** TASK PROMPT **
Extract the entire listing below line for line, reproducing every character without alteration.

** RECORD SET **
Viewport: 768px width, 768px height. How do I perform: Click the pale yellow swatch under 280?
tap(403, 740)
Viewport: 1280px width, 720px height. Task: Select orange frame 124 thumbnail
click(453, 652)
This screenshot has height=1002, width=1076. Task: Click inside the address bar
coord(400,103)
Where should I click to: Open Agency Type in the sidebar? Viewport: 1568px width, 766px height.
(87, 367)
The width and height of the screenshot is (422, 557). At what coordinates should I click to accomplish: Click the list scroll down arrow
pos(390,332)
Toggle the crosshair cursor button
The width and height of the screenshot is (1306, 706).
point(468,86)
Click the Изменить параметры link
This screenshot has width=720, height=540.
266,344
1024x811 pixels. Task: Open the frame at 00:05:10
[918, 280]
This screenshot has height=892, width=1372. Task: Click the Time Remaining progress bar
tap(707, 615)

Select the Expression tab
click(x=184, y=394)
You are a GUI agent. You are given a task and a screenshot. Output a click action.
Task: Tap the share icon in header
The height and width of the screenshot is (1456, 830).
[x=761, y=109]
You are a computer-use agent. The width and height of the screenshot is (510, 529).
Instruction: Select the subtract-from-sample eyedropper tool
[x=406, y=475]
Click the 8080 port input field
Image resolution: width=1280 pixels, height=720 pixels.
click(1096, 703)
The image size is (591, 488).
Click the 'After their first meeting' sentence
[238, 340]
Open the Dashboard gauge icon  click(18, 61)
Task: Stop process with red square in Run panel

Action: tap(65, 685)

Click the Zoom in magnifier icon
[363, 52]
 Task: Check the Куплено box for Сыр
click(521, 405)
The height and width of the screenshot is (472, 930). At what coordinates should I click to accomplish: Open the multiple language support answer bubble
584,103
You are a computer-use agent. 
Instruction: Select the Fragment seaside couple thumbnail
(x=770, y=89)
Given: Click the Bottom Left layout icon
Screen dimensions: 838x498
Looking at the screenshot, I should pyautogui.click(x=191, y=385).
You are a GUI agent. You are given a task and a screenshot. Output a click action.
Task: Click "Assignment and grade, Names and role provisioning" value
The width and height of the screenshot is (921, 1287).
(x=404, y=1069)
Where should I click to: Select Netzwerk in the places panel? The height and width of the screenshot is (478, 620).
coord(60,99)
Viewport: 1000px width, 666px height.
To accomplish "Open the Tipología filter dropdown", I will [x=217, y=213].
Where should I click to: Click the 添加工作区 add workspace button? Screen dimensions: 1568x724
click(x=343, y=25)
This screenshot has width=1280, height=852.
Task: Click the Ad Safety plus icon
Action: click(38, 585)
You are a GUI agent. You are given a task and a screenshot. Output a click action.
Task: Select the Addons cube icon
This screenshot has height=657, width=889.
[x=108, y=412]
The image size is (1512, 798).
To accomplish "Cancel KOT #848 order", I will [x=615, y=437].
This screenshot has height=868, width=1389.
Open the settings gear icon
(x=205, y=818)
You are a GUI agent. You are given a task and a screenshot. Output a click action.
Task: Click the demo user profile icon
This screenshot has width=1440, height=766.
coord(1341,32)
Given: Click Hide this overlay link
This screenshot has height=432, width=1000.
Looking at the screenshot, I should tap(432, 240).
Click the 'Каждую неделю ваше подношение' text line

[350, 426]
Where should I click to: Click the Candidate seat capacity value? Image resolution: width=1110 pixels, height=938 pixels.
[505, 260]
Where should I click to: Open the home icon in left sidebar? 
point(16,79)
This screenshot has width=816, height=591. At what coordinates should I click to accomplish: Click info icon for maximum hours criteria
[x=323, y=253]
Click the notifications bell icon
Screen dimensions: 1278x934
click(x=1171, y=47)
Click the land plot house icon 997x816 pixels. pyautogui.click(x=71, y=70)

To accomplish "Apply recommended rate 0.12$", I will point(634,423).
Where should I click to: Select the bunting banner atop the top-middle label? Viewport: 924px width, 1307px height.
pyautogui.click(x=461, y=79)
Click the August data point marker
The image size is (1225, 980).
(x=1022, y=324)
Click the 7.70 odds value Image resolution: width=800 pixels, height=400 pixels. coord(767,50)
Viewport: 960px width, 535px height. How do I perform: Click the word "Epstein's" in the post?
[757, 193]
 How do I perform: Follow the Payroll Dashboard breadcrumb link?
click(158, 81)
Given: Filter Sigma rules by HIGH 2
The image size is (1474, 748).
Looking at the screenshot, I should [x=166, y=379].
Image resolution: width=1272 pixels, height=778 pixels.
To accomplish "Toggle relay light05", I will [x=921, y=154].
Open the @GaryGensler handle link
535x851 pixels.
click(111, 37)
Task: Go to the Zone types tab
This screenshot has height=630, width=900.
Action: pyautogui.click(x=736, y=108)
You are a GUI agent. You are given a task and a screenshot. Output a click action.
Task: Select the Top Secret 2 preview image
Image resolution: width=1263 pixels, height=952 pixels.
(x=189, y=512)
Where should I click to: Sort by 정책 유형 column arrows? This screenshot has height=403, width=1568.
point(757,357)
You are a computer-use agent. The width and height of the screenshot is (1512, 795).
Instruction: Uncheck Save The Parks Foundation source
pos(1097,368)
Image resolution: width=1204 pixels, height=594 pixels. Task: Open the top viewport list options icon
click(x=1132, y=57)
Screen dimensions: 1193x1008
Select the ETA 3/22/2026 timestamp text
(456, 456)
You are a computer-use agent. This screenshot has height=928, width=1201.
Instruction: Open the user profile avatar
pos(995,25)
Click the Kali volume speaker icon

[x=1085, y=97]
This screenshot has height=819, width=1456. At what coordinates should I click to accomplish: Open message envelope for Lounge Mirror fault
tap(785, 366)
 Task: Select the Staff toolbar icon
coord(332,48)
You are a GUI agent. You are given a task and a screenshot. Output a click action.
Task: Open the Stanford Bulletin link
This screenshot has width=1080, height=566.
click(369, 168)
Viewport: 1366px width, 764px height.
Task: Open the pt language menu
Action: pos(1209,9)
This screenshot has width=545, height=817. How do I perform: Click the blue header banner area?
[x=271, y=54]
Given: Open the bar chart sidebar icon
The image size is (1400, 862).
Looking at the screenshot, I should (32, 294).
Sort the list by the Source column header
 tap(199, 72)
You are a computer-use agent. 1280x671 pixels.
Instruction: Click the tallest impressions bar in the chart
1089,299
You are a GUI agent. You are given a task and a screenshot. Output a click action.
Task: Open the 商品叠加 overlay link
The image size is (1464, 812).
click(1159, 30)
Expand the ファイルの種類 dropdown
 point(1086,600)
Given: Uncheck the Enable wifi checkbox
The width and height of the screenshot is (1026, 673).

** THE COMPLETED TASK **
Viewport: 768px width, 768px height. How do I perform: Click the pale yellow swatch under 280?
tap(403, 740)
Viewport: 1280px width, 720px height. Task: Select orange frame 124 thumbnail
click(453, 652)
This screenshot has height=1002, width=1076. Task: Click inside the address bar
coord(400,103)
Where should I click to: Open Agency Type in the sidebar? Viewport: 1568px width, 766px height.
(87, 367)
The width and height of the screenshot is (422, 557). At what coordinates should I click to accomplish: Click the list scroll down arrow
pos(390,332)
Toggle the crosshair cursor button
The width and height of the screenshot is (1306, 706).
point(468,86)
Click the Изменить параметры link
This screenshot has width=720, height=540.
266,344
1024x811 pixels. Task: Open the frame at 00:05:10
[918, 280]
This screenshot has height=892, width=1372. Task: Click the Time Remaining progress bar
tap(707, 615)

Select the Expression tab
click(x=184, y=394)
You are a GUI agent. You are given a task and a screenshot. Output a click action.
Task: Tap the share icon in header
The height and width of the screenshot is (1456, 830).
[x=761, y=109]
You are a computer-use agent. The width and height of the screenshot is (510, 529).
Instruction: Select the subtract-from-sample eyedropper tool
[x=406, y=475]
Click the 8080 port input field
Image resolution: width=1280 pixels, height=720 pixels.
click(1096, 703)
The image size is (591, 488).
Click the 'After their first meeting' sentence
[238, 340]
Open the Dashboard gauge icon  click(18, 61)
Task: Stop process with red square in Run panel

Action: tap(65, 685)

Click the Zoom in magnifier icon
[363, 52]
 Task: Check the Куплено box for Сыр
click(521, 405)
The height and width of the screenshot is (472, 930). At what coordinates should I click to accomplish: Open the multiple language support answer bubble
584,103
You are a computer-use agent. 
Instruction: Select the Fragment seaside couple thumbnail
(x=770, y=89)
Given: Click the Bottom Left layout icon
Screen dimensions: 838x498
Looking at the screenshot, I should pyautogui.click(x=191, y=385).
You are a GUI agent. You are given a task and a screenshot. Output a click action.
Task: Click "Assignment and grade, Names and role provisioning" value
The width and height of the screenshot is (921, 1287).
(x=404, y=1069)
Where should I click to: Select Netzwerk in the places panel? The height and width of the screenshot is (478, 620).
coord(60,99)
Viewport: 1000px width, 666px height.
To accomplish "Open the Tipología filter dropdown", I will [x=217, y=213].
Where should I click to: Click the 添加工作区 add workspace button? Screen dimensions: 1568x724
click(x=343, y=25)
This screenshot has width=1280, height=852.
Task: Click the Ad Safety plus icon
Action: click(38, 585)
You are a GUI agent. You are given a task and a screenshot. Output a click action.
Task: Select the Addons cube icon
This screenshot has height=657, width=889.
[x=108, y=412]
The image size is (1512, 798).
To accomplish "Cancel KOT #848 order", I will [x=615, y=437].
This screenshot has height=868, width=1389.
Open the settings gear icon
(x=205, y=818)
You are a GUI agent. You are given a task and a screenshot. Output a click action.
Task: Click the demo user profile icon
This screenshot has width=1440, height=766.
coord(1341,32)
Given: Click Hide this overlay link
This screenshot has height=432, width=1000.
Looking at the screenshot, I should tap(432, 240).
Click the 'Каждую неделю ваше подношение' text line

[350, 426]
Where should I click to: Click the Candidate seat capacity value? Image resolution: width=1110 pixels, height=938 pixels.
[505, 260]
Where should I click to: Open the home icon in left sidebar? 
point(16,79)
This screenshot has width=816, height=591. At what coordinates should I click to accomplish: Click info icon for maximum hours criteria
[x=323, y=253]
Click the notifications bell icon
Screen dimensions: 1278x934
click(x=1171, y=47)
Click the land plot house icon 997x816 pixels. pyautogui.click(x=71, y=70)

To accomplish "Apply recommended rate 0.12$", I will point(634,423).
Where should I click to: Select the bunting banner atop the top-middle label? Viewport: 924px width, 1307px height.
pyautogui.click(x=461, y=79)
Click the August data point marker
The image size is (1225, 980).
(x=1022, y=324)
Click the 7.70 odds value Image resolution: width=800 pixels, height=400 pixels. coord(767,50)
Viewport: 960px width, 535px height. How do I perform: Click the word "Epstein's" in the post?
[757, 193]
 How do I perform: Follow the Payroll Dashboard breadcrumb link?
click(158, 81)
Given: Filter Sigma rules by HIGH 2
The image size is (1474, 748).
Looking at the screenshot, I should [x=166, y=379].
Image resolution: width=1272 pixels, height=778 pixels.
To accomplish "Toggle relay light05", I will [x=921, y=154].
Open the @GaryGensler handle link
535x851 pixels.
click(111, 37)
Task: Go to the Zone types tab
This screenshot has height=630, width=900.
Action: pyautogui.click(x=736, y=108)
You are a GUI agent. You are given a task and a screenshot. Output a click action.
Task: Select the Top Secret 2 preview image
Image resolution: width=1263 pixels, height=952 pixels.
(x=189, y=512)
Where should I click to: Sort by 정책 유형 column arrows? This screenshot has height=403, width=1568.
point(757,357)
You are a computer-use agent. The width and height of the screenshot is (1512, 795).
Instruction: Uncheck Save The Parks Foundation source
pos(1097,368)
Image resolution: width=1204 pixels, height=594 pixels. Task: Open the top viewport list options icon
click(x=1132, y=57)
Screen dimensions: 1193x1008
Select the ETA 3/22/2026 timestamp text
(456, 456)
You are a computer-use agent. This screenshot has height=928, width=1201.
Instruction: Open the user profile avatar
pos(995,25)
Click the Kali volume speaker icon

[x=1085, y=97]
This screenshot has height=819, width=1456. At what coordinates should I click to accomplish: Open message envelope for Lounge Mirror fault
tap(785, 366)
 Task: Select the Staff toolbar icon
coord(332,48)
You are a GUI agent. You are given a task and a screenshot. Output a click action.
Task: Open the Stanford Bulletin link
This screenshot has width=1080, height=566.
click(369, 168)
Viewport: 1366px width, 764px height.
Task: Open the pt language menu
Action: pos(1209,9)
This screenshot has width=545, height=817. How do I perform: Click the blue header banner area?
[x=271, y=54]
Given: Open the bar chart sidebar icon
The image size is (1400, 862).
Looking at the screenshot, I should (32, 294).
Sort the list by the Source column header
 tap(199, 72)
You are a computer-use agent. 1280x671 pixels.
Instruction: Click the tallest impressions bar in the chart
1089,299
You are a GUI agent. You are given a task and a screenshot. Output a click action.
Task: Open the 商品叠加 overlay link
The image size is (1464, 812).
click(1159, 30)
Expand the ファイルの種類 dropdown
 point(1086,600)
Given: Uncheck the Enable wifi checkbox
The width and height of the screenshot is (1026, 673).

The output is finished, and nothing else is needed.